As vitrines oferecem as condições ideais para a conservação de cada objeto. Lá estão não apenas peças de difícil conservação, mas também outras que não condiziam com o conceito barroco do príncipe Augusto, como o caroço de cereja, em cuja superfície estão cravados 185 rostos. Ou a fragata de Jacob Zeller, uma escultura de 115 centímetros de marfim, datada de 1620. A embarcação, que parece navegar nas próprias mãos do deus Netuno, é ao mesmo tempo uma árvore genealógica da dinastia saxônia.
Mas Dresden já era, antes mesmo do período augustino, uma cidade de suntuosos costumes palacianos e intensa atividade artística. Exemplo disso são as várias salas com peças em marfim torneado, taças de pedra lapidada, armários luxuosos e copos feitos de chifres de animais.
Inspiração absolutista
A sala mais espetacular, no entanto, é a que reúne as obras-primas feitas na oficina de Johann Melchior Dinglinger. O artista não era apenas responsável pela produção de novos engastes para as jóias reais, mas também era admirado por suas tão incomuns quanto dispendiosas obras de arte. A mais famosa delas é uma placa, no qual miniaturas celebram o aniversário do grão-mogol indiano Aurangzeb.

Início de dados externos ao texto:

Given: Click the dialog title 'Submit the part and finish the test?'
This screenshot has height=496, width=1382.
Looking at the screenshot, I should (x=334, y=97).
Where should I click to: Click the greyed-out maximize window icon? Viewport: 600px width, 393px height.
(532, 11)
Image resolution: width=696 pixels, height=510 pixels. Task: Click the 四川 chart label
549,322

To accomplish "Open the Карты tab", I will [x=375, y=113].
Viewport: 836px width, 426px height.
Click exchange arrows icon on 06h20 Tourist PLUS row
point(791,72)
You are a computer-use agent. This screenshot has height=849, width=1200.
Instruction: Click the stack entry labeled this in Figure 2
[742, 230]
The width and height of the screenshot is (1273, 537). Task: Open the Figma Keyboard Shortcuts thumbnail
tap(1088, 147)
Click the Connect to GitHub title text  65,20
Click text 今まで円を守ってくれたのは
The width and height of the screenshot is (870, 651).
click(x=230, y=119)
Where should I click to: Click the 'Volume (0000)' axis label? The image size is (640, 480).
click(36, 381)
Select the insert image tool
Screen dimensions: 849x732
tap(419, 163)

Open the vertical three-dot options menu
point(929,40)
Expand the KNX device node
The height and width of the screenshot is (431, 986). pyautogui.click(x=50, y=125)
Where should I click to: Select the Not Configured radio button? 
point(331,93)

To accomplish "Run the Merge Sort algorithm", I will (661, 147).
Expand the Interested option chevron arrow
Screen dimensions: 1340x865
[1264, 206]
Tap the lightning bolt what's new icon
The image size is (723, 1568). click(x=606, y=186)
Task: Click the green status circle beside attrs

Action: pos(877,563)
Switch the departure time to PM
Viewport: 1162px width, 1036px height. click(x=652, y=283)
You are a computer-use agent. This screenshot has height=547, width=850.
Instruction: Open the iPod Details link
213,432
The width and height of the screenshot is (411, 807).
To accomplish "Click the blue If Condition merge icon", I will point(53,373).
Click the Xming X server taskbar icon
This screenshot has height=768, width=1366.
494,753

Tanto a placa, com 58cm de altura e cerca de um metro quadrado de tamanho, como as construções são de ouro e prata. Sobre ela estão ao todo 132 figuras – pessoas, animais e presentes – em ouro esmaltado. O ourives investiu sete anos de minucioso trabalho, quatro mil diamantes, centenas de pedras preciosas, muita imaginação e um talento técnico e artístico fora do comum. E, claro, 58 mil talers – na época, pagava-se três mil talers por uma casa em Dresden.
A inspiração para tal obra veio dos ideais absolutistas em voga na época. Dinglinger possuía, além disso, uma enorme curiosidade pré-iluminista pelas culturas não-européias, que dividia com filósofos como Leibniz.
"Talvez Augusto, o Forte, tenha tomado nas mãos as pequenas figuras – de no máximo 5 centímetros, mas extremamente vivas com seus detalhes nas mãos, pés, cabeça e vestuário. Nós podemos apenas admirá-las através do vidro", disse Dirk Syndram, diretor da Nova Abóbada Verde.
Desde 15 de setembro de 2006, também a Histórica Abóbada Verde está aberta ao público, coroando 20 anos de reconstrução do castelo e dando mais espaço à exposição do tesouro. "Com o retorno da câmara barroca do tesouro real da Saxônia ao local de onde foi retirada em 1942, foi cicatrizada uma das maiores feridas da história dos museus da Alemanha", disse Martin Roth na inauguração. Por fora, a restauração do castelo de Dresden está concluída, mas por dentro ainda há muito o que fazer.